Vesper Sync Diary #2 - Core Data
I figured I should take a look at Vesper’s database layer and make any needed changes there first, before writing syncing code.
So last weekend I switched from SQLite/FMDB to Core Data. This may come as a surprise.
Here’s what happened. I was adding support for multiple attachments per note (I’m not promising it as a feature, but I need to code for it) and I found myself setting up yet another lookup table to handle the to-many relationship. My code was getting more complex and less easy to maintain.
Core Data is famously good at handling relationships. I found myself wishing I could just use Core Data rather than have to do this manually again.

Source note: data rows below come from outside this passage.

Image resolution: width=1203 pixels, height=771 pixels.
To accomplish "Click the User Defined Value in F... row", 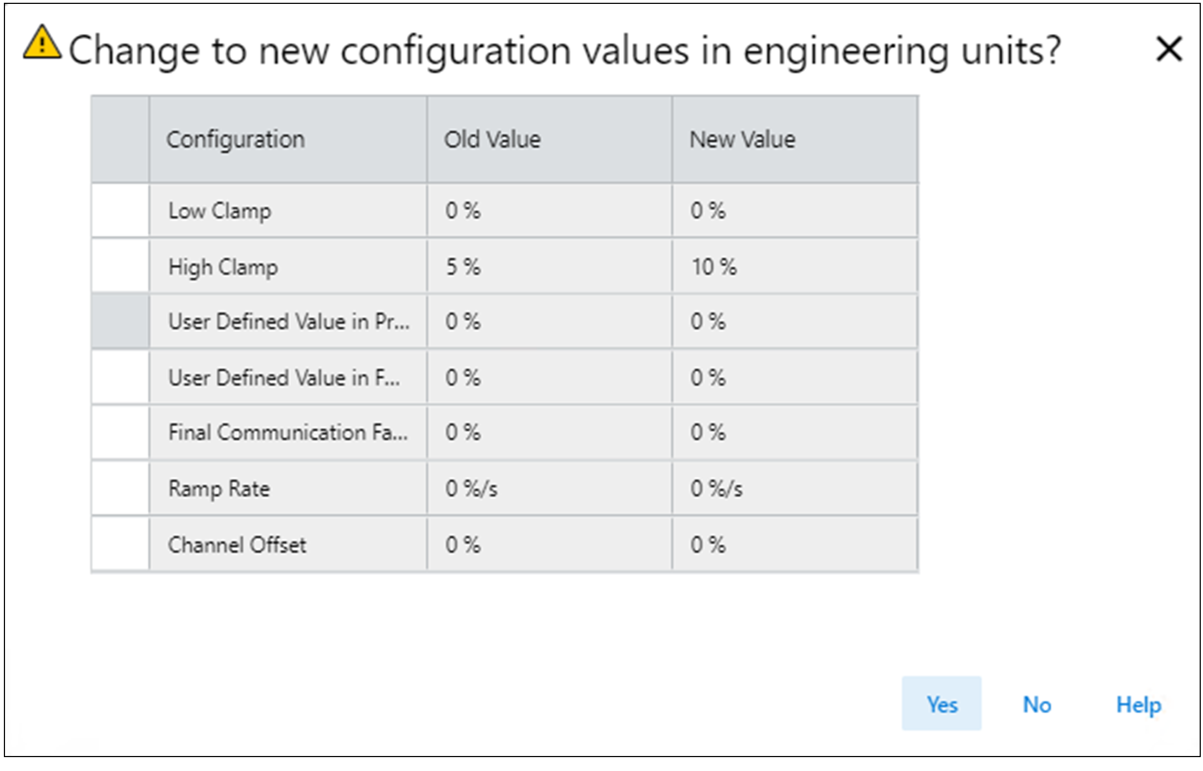I will 283,378.

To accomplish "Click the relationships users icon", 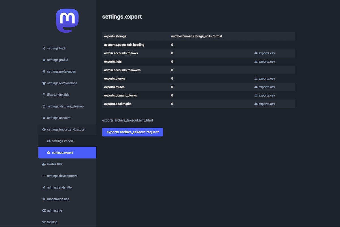I will click(x=44, y=83).
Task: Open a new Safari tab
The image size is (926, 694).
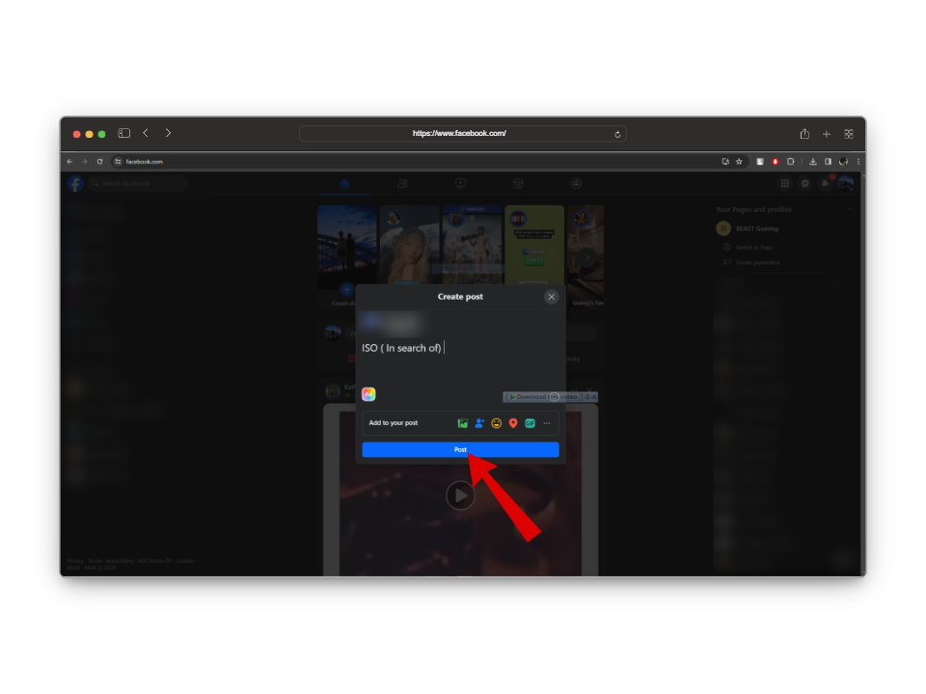Action: pyautogui.click(x=827, y=134)
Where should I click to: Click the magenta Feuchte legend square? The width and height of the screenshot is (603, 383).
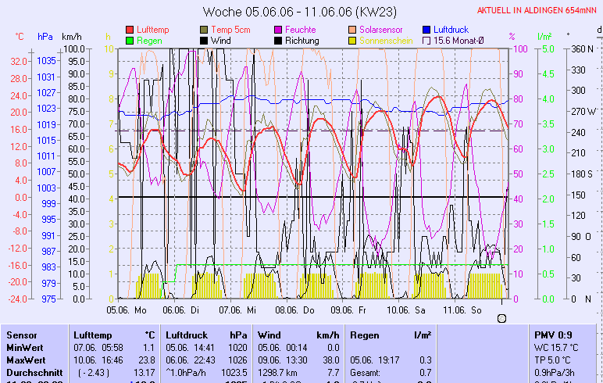point(278,30)
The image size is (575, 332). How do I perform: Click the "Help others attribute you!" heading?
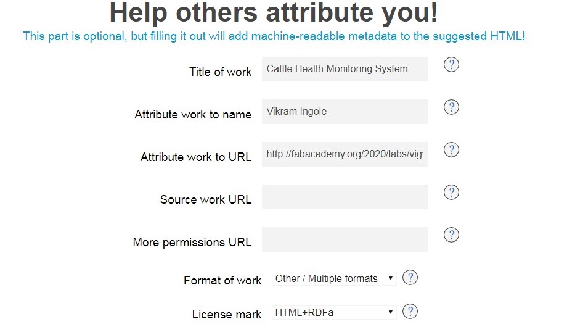274,12
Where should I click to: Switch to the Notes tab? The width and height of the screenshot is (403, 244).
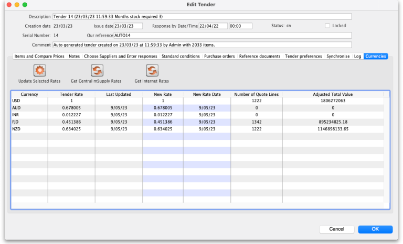click(x=75, y=56)
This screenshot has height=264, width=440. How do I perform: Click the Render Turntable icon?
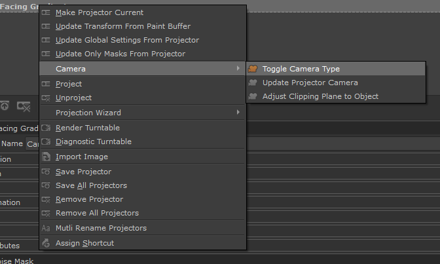click(46, 128)
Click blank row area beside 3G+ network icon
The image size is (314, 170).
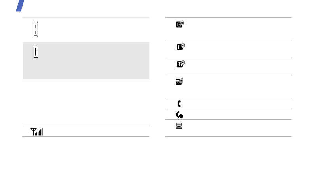237,87
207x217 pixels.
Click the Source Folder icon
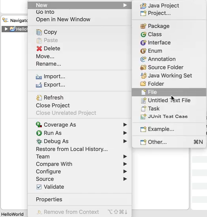tap(143, 67)
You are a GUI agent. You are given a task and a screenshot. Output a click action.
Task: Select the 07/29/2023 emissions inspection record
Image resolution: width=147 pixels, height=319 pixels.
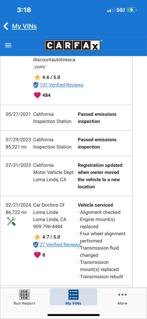[66, 143]
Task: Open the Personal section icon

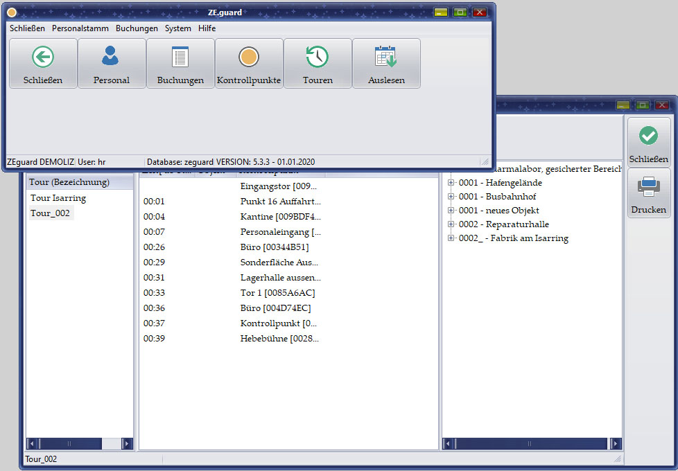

NSFetchedResultsController
Meanwhile, in the back of my head was this small UITableViewDelegate
addition in iOS 7:
- (CGFloat)tableView:(UITableView \*)tableView estimatedHeightForRowAtIndexPath:(NSIndexPath \*)path;
The great thing about NSFetchedResultsController
is that it loads objects in batches — but for tables with variable row heights, where you need to load each object in order to calculate each row height, batching was defeated. You needed to load all the objects in order to calculate all the row heights.
With estimatedHeightForRowAtIndexPath
I can now use that (very nice) batching system, and just estimate row heights for unloaded objects. The row heights can be calculated as rows are about to be displayed, and not before. (I also keep an in-memory cache keyed to each object’s uniqueID.)

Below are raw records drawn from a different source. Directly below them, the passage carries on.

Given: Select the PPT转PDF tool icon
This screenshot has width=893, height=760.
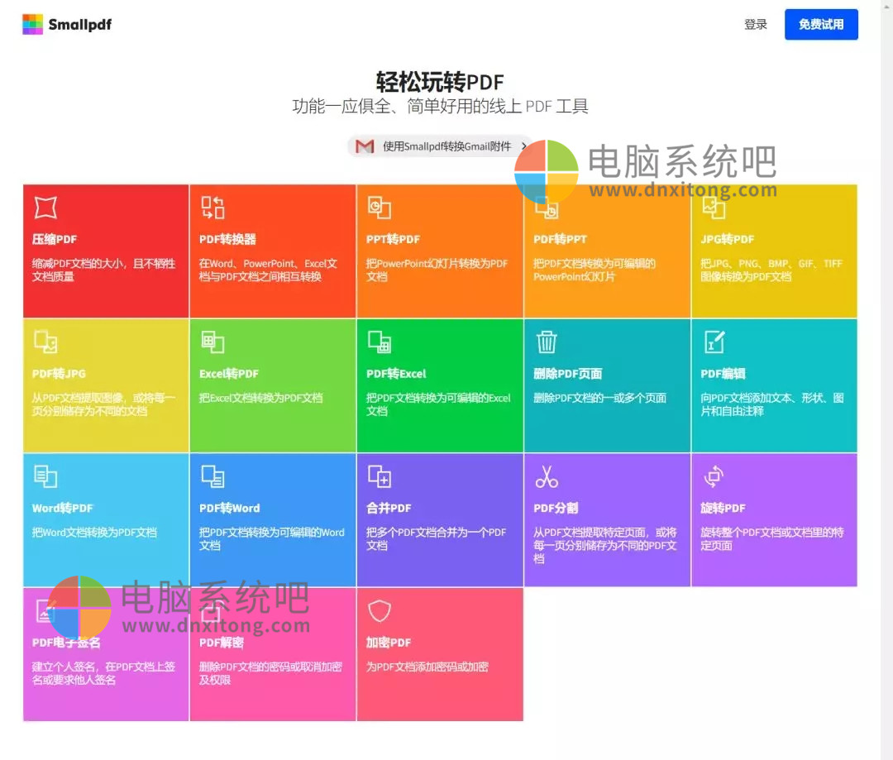Looking at the screenshot, I should click(x=380, y=208).
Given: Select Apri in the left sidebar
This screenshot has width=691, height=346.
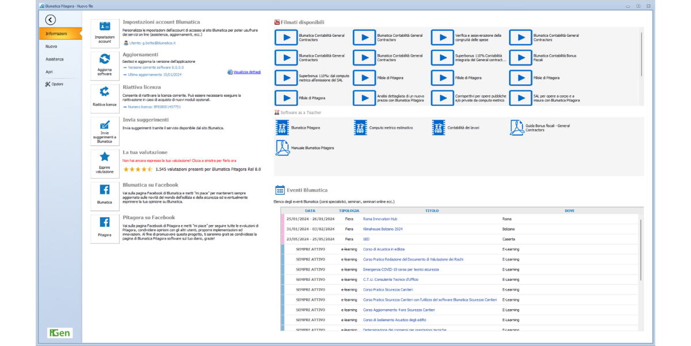Looking at the screenshot, I should (49, 72).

Suddenly NSFetchedResultsController
was made useful.
That tipped the scales for me. I decided to take the weekend and do a Core Data implementation for the database layer, and just back out if I get spooked.
I Didn’t Get Spooked
I decided going in that I’d do things the straightforward way. No premature optimization. And this meant the scariest thing of all: I would allow database access on the main thread. (For fetches and faulting-in objects.)
I was startled by how fast it was. (On my iPhone 5. I haven’t upgraded, but it hasn’t escaped me that it should be even faster on the new iPhones.) And this reminded me that the last time I worked with Core Data on iPhones was in 2010. Devices have come a long way since then. This was good news.
I did make one exception to the do-it-straightforwardly rule. I set up two NSManagedObjectContext
s: one on the main thread and one with private queue concurrency. The main thread context is the child of the private queue context.
This way, doing a save on the main thread doesn’t hit the database: changes get saved to the private queue context, which then does a save to the database.
I am otherwise — so far, anyway — not doing multi-threaded Core Data. Which is awesome, because once you start doing that it’s just about time to switch away. (Core Data is beautiful as an intelligent persistence layer that you work with on the main thread. Once you go multi-threaded, it’s just a weird database system.)
I Could Still Throw All This Work Away
I have no doubt that Core Data is up to just about anything a consumer app would do on a Mac. But iPhones are not Macs.
I still need to run some tests. With Vesper’s FMDB/SQLite database system, I tested it by importing Daring Fireball’s Linked List archive and Dave’s tweets. (Up through early 2013.) This was about 30,000 notes and thousands of tags. It took some work, but I got it fast enough to handle this amount of data easily.
I don’t know yet how Core Data will handle this. It may handle it just fine. Or it may be that I need to do some performance work.
The worst-case scenario is that Core Data can’t handle it and no amount of performance work on my part can fix it. (Or, alternately, the necessary performance optimizations make the code too complex and too hard to maintain.)
I’m optimistic, but I’ll have to see. (If you hear nothing more from me about this, you can assume it worked out.)
Lesson Learned
Vesper is exactly the kind of app Core Data was meant for: it’s an object graph. Notes, tags, and attachments.
Now, were I writing an RSS reader (I’m not), I still wouldn’t use Core Data. The thing that took me away from Core Data years ago still applies: there are times when you need to mark 10,000 items (or whatever) as read all at once, and loading all of those via Core Data just to flip a property is not an option. Not even in a background thread. (Then there’s also the deleting problem, which is similar. You can’t let the database grow forever — you want to delete old articles periodically. That should be one SQL call; it shouldn’t mean loading in a ton of managed objects just to delete them.)
(This would probably be true were I writing a Twitter or ADN client, too. Which I’m also not doing.)
Anyway. Core Data. Even though I’ve talked about how I don’t use it, I’ve always said that you should use it, because it’s the right thing in 95% of cases. And Vesper is one of those cases.
Well. Pending my performance tests, that is.
PS I should add that I’m not using Core Data for images. Thumbnails are managed via FMDB/SQLite, and full-size images are stored as separate files on disk. I have no reason to make changes with image-handling.